### PROMPT
Report every line from the material that contains the word "computer".

###

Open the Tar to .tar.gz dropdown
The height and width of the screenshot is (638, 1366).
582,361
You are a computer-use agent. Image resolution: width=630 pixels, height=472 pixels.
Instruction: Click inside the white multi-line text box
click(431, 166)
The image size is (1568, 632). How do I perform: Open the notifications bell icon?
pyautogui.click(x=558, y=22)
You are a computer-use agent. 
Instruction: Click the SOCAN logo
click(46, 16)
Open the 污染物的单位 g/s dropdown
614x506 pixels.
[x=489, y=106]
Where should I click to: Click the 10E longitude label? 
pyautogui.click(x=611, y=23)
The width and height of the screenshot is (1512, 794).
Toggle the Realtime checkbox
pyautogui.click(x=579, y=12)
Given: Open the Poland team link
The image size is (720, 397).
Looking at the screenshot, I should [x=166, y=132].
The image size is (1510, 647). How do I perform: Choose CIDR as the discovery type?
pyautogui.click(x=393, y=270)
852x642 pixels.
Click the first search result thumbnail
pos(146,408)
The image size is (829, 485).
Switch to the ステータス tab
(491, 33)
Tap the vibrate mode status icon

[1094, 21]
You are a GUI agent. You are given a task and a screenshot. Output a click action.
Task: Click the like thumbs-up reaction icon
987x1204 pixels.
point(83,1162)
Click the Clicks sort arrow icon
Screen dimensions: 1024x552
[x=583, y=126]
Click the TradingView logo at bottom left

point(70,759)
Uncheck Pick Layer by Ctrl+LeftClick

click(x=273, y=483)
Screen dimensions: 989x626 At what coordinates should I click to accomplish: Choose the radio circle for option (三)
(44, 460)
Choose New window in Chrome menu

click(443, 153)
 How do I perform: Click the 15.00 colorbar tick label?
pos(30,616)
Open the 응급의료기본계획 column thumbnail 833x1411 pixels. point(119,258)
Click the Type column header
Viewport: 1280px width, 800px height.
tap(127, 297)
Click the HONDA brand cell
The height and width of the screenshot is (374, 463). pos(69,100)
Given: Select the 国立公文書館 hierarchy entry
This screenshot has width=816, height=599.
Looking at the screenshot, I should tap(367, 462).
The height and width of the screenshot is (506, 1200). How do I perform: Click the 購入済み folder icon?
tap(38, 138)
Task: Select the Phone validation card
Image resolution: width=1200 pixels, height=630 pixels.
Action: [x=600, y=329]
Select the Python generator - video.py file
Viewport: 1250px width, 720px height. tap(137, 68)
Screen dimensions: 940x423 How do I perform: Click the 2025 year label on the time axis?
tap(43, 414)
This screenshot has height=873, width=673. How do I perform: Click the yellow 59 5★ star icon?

###

### ANSWER
You are a computer-use agent. Image resolution: width=630 pixels, height=472 pixels.
You are a computer-use agent. 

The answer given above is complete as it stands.